Как раз в этот день одна московская барыня видела на представлении пьесы Коцебу Пушкина и Н. Н. Гончарову. «Судя по его физиономии, — пишет она своей приятельнице, — можно подумать, что он досадует на то, что ему не отказали, как он предполагал. Уверяют, что они уже помолвлены, но никто не знает, от кого это известно; утверждают, кроме того, что Гончарова-мать сильно противилась свадьбе своей дочери, но что молодая девушка ее склонила. Она кажется очень увлеченной своим женихом, а он с виду так же холоден, как и прежде, хотя и разыгрывает из себя сентиментального».
Попав в положение жениха, Пушкин добросовестно исполняет взятую на себя роль. Он пишет почтительнейшее письмо к деду невесты и не скупится на гиперболы: «Вам обязан я больше, нежели жизнью…»

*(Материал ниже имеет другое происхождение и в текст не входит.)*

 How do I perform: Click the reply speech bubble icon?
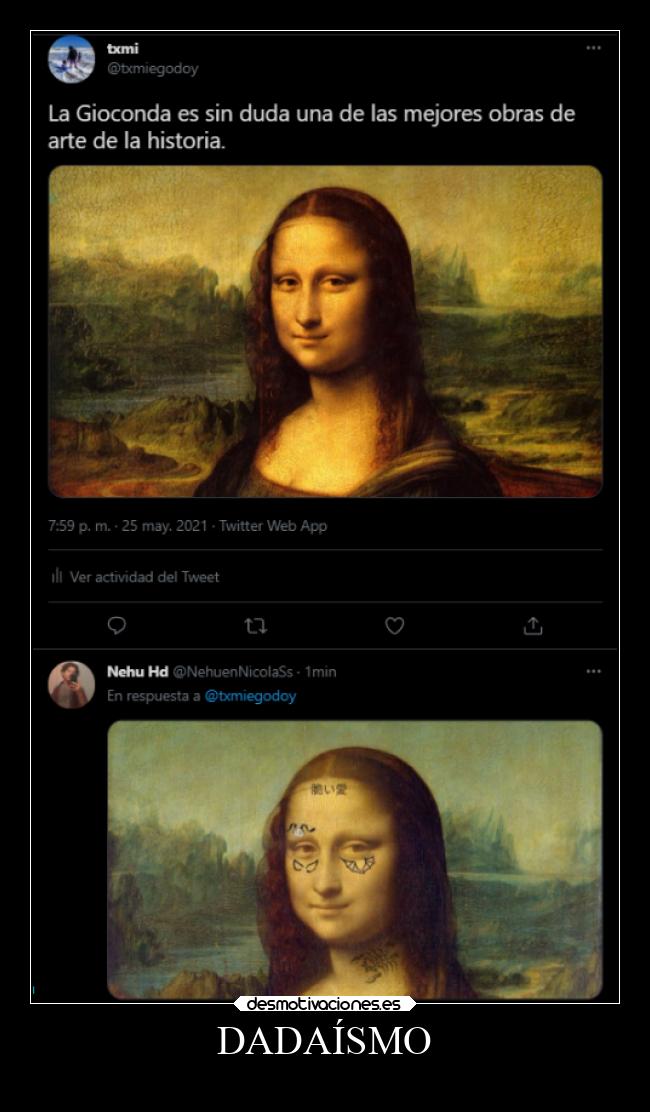(117, 626)

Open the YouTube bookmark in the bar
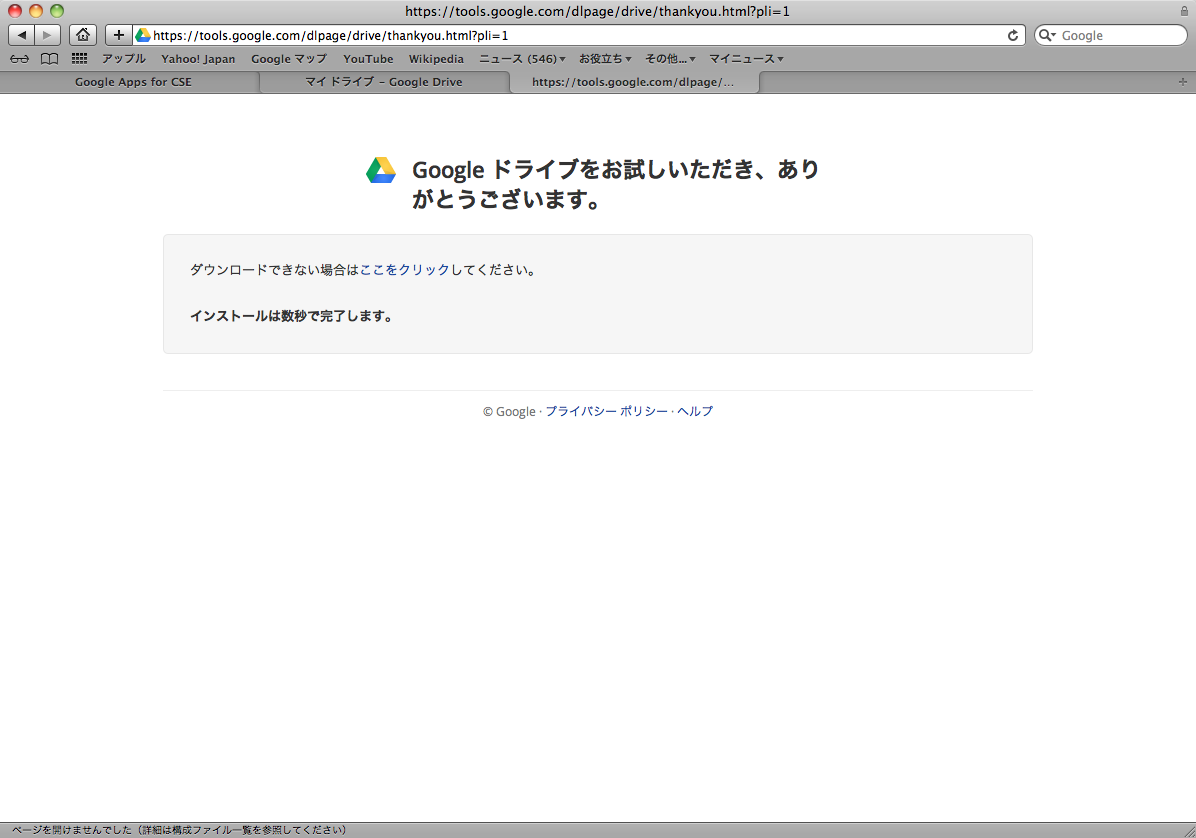[368, 59]

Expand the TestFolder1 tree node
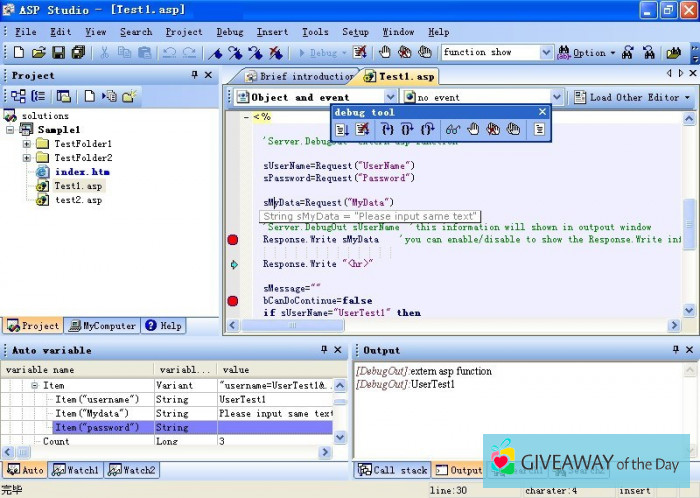click(27, 144)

Иногда ему кажется, что все сложилось не так уж плохо. «Ах, душа моя, какую женку я себе завел!» — шутливо восклицает он в письме к П. А. Плетневу. Вместе с тем он приводит свои дела в порядок, уведомляет еще в апреле Бенкендорфа[919] о предстоящей свадьбе и обращает его внимание на два важных для него затруднения. Его материальные дела могли бы поправиться, если бы государь позволил ему все-таки издать «Бориса Годунова», так как он не в силах переделать пьесу в роман. Но, самое главное, ему хочется выяснить отношение к нему правительства. До сих пор его положение было «фальшиво и сомнительно» (fausse el douteuse). 28 апреля Бенкендорф ответил Пушкину, что государь одобряет женитьбу поэта, особенно на такой «любезной и интересной особе, как мадемуазель Гончарова». Что касается «Годунова», то Пушкину разрешается его печатать. Относительно «сомнительного» положения Пушкина Бенкендорф напоминает поэту, что государь поручил ему руководить поведением Пушкина отнюдь не в качестве шефа жандармов, а в качестве человека, которому он, государь, оказывает особое доверие. «Никогда никакая полиция не получала приказания следить за вами», — бесстыдно лжет царский фаворит. Зато не лгал царь, что Наталья Николаевна ему очень понравилась. Он не только сообщал об этом Бенкендорфу, но и, разговаривая на балу со старухой Н. К. Загряжской[920], расточал комплименты по адресу ее хорошенькой внучатой племянницы.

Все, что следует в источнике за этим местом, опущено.